[Opening Excerpted records section]
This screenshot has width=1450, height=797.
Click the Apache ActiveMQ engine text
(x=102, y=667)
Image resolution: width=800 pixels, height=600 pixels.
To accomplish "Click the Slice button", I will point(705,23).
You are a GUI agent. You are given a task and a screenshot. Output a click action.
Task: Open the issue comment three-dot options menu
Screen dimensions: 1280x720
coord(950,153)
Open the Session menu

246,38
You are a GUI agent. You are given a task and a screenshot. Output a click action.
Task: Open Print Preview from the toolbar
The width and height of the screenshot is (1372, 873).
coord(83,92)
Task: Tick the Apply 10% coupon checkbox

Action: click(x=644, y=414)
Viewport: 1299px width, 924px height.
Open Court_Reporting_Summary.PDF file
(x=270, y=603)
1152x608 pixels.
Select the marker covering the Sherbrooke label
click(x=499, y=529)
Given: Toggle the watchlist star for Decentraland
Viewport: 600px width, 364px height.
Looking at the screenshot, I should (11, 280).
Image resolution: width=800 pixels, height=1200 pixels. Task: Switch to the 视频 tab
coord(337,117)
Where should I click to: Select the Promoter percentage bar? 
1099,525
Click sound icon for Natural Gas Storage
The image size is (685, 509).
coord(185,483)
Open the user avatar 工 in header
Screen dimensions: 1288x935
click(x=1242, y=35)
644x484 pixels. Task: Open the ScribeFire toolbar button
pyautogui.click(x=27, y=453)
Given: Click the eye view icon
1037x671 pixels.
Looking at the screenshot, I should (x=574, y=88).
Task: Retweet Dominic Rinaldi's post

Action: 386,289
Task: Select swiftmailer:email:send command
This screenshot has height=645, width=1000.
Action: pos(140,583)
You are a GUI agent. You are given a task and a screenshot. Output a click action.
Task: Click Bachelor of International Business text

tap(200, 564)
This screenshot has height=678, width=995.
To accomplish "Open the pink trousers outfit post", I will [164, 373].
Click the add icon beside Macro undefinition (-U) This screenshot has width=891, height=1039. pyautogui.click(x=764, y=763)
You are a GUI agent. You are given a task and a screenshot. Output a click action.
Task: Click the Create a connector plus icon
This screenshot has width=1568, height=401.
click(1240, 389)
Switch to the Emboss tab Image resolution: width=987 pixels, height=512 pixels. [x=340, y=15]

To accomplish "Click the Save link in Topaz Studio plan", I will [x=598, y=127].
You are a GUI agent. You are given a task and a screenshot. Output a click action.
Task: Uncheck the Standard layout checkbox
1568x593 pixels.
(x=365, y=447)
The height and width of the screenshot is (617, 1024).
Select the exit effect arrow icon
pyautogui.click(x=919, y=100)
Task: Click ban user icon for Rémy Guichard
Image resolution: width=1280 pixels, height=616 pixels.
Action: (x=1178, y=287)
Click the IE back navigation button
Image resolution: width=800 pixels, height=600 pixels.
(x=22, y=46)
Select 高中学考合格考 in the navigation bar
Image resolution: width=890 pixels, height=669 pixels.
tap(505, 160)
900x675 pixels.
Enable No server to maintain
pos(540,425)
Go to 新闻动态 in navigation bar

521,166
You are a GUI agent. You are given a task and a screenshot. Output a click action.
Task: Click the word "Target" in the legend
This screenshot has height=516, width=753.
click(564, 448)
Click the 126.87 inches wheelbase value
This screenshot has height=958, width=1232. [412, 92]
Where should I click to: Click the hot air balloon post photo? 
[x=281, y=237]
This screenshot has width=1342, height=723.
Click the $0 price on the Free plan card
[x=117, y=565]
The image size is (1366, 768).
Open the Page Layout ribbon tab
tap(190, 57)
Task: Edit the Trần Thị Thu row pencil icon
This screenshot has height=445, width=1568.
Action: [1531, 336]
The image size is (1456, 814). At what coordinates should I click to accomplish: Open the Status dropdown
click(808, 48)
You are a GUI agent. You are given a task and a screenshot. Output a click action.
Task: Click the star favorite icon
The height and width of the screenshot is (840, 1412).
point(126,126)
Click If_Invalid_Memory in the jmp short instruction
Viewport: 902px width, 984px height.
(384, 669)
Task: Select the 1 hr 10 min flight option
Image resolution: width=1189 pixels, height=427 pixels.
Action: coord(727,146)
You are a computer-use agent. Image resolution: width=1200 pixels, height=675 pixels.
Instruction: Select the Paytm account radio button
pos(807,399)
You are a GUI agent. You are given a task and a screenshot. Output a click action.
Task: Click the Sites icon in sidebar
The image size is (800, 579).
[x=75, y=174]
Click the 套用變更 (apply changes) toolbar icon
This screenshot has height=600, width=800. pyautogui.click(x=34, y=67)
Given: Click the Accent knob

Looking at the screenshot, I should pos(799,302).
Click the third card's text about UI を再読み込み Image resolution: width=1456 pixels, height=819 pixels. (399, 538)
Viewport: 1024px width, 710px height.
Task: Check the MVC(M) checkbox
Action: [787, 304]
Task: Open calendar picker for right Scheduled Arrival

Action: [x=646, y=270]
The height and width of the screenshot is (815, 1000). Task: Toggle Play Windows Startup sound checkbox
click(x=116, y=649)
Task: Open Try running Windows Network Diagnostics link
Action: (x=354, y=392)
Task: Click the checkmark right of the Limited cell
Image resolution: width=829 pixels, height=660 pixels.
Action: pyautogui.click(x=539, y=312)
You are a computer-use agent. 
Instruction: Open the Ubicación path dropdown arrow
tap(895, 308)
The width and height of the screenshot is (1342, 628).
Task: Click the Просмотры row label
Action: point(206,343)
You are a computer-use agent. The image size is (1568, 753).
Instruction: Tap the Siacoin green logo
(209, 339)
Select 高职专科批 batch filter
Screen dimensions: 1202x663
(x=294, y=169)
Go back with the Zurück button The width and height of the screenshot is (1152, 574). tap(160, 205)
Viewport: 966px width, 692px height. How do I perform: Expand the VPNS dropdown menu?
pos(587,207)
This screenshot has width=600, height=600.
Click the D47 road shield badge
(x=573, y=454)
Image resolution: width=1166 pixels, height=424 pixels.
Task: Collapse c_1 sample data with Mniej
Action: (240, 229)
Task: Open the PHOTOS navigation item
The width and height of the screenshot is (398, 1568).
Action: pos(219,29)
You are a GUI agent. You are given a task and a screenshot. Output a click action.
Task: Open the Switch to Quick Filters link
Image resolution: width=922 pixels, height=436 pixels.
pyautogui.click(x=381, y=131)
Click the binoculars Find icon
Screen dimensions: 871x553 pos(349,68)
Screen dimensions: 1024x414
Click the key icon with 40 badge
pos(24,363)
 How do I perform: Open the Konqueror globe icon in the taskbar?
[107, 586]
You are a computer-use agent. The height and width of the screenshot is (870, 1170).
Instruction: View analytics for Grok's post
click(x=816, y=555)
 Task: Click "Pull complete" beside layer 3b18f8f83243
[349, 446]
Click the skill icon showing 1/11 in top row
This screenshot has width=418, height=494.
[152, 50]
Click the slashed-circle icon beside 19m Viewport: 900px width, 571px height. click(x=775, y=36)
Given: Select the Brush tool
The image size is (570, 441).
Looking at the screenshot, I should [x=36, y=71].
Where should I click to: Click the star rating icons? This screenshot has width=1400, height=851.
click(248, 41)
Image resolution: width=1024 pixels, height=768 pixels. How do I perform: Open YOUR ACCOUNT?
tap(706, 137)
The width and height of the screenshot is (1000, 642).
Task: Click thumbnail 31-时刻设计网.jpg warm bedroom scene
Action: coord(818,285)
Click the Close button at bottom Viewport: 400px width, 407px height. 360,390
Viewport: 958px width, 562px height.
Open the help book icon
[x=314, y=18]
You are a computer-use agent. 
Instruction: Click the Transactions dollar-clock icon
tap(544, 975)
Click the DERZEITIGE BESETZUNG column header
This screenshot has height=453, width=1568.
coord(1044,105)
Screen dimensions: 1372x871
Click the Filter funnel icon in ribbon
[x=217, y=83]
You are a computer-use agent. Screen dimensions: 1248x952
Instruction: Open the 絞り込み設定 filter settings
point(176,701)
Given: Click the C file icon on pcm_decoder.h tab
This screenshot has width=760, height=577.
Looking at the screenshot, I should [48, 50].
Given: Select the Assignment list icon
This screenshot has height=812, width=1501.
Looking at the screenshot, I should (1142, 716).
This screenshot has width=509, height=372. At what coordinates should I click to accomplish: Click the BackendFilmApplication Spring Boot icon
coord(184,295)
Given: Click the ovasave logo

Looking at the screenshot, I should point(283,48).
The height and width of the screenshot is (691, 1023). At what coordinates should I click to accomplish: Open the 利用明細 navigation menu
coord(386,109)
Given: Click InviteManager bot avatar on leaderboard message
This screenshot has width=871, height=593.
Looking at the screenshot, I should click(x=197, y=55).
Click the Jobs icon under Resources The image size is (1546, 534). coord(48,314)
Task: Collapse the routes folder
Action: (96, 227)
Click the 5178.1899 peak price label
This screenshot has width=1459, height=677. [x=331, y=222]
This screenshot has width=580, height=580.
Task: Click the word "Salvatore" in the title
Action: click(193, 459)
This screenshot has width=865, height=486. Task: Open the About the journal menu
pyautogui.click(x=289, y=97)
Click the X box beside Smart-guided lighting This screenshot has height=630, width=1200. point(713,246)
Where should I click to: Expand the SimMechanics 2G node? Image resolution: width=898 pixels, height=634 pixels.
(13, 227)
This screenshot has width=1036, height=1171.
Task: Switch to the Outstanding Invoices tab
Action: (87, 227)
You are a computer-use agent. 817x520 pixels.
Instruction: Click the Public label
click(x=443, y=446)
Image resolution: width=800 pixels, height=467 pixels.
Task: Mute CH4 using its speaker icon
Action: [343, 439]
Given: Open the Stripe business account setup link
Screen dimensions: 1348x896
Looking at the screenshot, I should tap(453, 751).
[Closing Excerpted records section]
• **Task goal**:
Set down each line of the material verbatim, from the first line through the line that contains "Click the add".

• **Solution for this task**:
This screenshot has width=1450, height=797.
Click the Apache ActiveMQ engine text
(x=102, y=667)
Image resolution: width=800 pixels, height=600 pixels.
To accomplish "Click the Slice button", I will point(705,23).
You are a GUI agent. You are given a task and a screenshot. Output a click action.
Task: Open the issue comment three-dot options menu
Screen dimensions: 1280x720
coord(950,153)
Open the Session menu

246,38
You are a GUI agent. You are given a task and a screenshot. Output a click action.
Task: Open Print Preview from the toolbar
The width and height of the screenshot is (1372, 873).
coord(83,92)
Task: Tick the Apply 10% coupon checkbox

Action: click(x=644, y=414)
Viewport: 1299px width, 924px height.
Open Court_Reporting_Summary.PDF file
(x=270, y=603)
1152x608 pixels.
Select the marker covering the Sherbrooke label
click(x=499, y=529)
Given: Toggle the watchlist star for Decentraland
Viewport: 600px width, 364px height.
Looking at the screenshot, I should (11, 280).
Image resolution: width=800 pixels, height=1200 pixels. Task: Switch to the 视频 tab
coord(337,117)
Where should I click to: Select the Promoter percentage bar? 
1099,525
Click sound icon for Natural Gas Storage
The image size is (685, 509).
coord(185,483)
Open the user avatar 工 in header
Screen dimensions: 1288x935
click(x=1242, y=35)
644x484 pixels. Task: Open the ScribeFire toolbar button
pyautogui.click(x=27, y=453)
Given: Click the eye view icon
1037x671 pixels.
Looking at the screenshot, I should (x=574, y=88).
Task: Retweet Dominic Rinaldi's post

Action: 386,289
Task: Select swiftmailer:email:send command
This screenshot has height=645, width=1000.
Action: pos(140,583)
You are a GUI agent. You are given a task and a screenshot. Output a click action.
Task: Click Bachelor of International Business text

tap(200, 564)
This screenshot has height=678, width=995.
To accomplish "Open the pink trousers outfit post", I will [164, 373].
Click the add icon beside Macro undefinition (-U) This screenshot has width=891, height=1039. pyautogui.click(x=764, y=763)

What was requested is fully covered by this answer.